* [WORK TO COMPLETE]
Could you return the lines below exactly, from the first line up to and including the line that holds "You are a GUI"?

________________________________________

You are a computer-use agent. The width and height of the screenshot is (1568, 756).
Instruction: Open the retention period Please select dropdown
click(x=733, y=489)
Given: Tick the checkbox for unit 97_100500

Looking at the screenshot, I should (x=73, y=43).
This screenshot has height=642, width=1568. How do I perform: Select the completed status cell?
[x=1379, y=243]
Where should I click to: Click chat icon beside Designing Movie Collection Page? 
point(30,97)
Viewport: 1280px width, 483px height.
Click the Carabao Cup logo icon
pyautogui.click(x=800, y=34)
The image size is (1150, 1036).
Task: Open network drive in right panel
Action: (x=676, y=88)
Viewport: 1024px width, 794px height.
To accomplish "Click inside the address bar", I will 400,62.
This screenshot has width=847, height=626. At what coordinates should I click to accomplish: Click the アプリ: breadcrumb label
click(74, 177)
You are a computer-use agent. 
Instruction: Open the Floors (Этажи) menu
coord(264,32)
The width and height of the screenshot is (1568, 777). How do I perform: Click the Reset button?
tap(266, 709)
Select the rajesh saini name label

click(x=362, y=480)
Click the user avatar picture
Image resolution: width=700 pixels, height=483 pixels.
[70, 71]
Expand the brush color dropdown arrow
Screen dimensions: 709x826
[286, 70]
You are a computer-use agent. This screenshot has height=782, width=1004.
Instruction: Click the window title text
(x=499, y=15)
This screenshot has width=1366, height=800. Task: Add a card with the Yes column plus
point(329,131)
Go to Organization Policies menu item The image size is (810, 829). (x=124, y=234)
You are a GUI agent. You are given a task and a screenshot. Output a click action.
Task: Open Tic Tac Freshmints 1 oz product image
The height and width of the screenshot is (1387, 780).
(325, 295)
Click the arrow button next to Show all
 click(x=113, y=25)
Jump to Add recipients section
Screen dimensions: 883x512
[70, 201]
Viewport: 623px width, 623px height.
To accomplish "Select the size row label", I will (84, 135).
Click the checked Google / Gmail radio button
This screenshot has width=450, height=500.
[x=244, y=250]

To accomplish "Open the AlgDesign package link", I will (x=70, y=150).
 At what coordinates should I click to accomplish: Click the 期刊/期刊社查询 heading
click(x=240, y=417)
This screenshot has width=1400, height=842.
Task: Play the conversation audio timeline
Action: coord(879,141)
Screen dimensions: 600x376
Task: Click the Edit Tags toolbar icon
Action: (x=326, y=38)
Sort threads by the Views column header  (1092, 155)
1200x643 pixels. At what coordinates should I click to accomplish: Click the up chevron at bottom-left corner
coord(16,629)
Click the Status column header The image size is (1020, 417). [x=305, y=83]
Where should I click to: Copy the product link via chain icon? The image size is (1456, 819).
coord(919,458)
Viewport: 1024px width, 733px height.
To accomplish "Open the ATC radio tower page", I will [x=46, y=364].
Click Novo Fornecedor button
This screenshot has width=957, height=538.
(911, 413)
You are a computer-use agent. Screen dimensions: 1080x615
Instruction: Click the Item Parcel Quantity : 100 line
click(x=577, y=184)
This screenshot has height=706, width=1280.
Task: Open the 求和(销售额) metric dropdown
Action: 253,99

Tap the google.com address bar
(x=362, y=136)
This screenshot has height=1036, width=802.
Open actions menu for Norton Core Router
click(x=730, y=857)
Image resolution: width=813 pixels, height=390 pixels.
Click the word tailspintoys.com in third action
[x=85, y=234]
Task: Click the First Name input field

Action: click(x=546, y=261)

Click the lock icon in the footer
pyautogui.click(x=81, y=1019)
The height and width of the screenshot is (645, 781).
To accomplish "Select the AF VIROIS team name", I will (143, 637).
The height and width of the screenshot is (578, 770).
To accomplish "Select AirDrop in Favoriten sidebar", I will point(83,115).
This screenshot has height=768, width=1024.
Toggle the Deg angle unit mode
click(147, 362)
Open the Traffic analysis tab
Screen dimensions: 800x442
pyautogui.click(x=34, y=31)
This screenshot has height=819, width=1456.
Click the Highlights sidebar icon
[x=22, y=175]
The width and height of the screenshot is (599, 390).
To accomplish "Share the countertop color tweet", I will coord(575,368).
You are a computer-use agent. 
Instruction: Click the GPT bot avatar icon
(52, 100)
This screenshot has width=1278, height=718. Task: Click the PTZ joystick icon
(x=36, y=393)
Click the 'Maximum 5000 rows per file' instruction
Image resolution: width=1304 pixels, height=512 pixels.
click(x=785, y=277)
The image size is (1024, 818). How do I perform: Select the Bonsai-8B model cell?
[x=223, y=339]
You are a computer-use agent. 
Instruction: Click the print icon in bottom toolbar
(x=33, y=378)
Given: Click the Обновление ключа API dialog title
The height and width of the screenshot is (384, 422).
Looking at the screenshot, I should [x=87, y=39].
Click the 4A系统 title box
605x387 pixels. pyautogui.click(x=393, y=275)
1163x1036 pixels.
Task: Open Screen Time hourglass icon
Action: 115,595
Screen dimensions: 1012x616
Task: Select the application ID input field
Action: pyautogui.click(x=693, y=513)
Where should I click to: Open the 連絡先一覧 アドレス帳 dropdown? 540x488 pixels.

________________________________________

* [THE ANSWER]
You are a computer-use agent. The width and height of the screenshot is (1568, 756).
Instruction: Open the retention period Please select dropdown
click(x=733, y=489)
Given: Tick the checkbox for unit 97_100500

Looking at the screenshot, I should (x=73, y=43).
This screenshot has height=642, width=1568. How do I perform: Select the completed status cell?
[x=1379, y=243]
Where should I click to: Click chat icon beside Designing Movie Collection Page? 
point(30,97)
Viewport: 1280px width, 483px height.
Click the Carabao Cup logo icon
pyautogui.click(x=800, y=34)
The image size is (1150, 1036).
Task: Open network drive in right panel
Action: (x=676, y=88)
Viewport: 1024px width, 794px height.
To accomplish "Click inside the address bar", I will 400,62.
This screenshot has width=847, height=626. At what coordinates should I click to accomplish: Click the アプリ: breadcrumb label
click(74, 177)
You are a computer-use agent. 
Instruction: Open the Floors (Этажи) menu
coord(264,32)
The width and height of the screenshot is (1568, 777). How do I perform: Click the Reset button?
tap(266, 709)
Select the rajesh saini name label

click(x=362, y=480)
Click the user avatar picture
Image resolution: width=700 pixels, height=483 pixels.
[70, 71]
Expand the brush color dropdown arrow
Screen dimensions: 709x826
[286, 70]
You are a computer-use agent. This screenshot has height=782, width=1004.
Instruction: Click the window title text
(x=499, y=15)
This screenshot has width=1366, height=800. Task: Add a card with the Yes column plus
point(329,131)
Go to Organization Policies menu item The image size is (810, 829). (x=124, y=234)
You are a GUI agent. You are given a task and a screenshot. Output a click action.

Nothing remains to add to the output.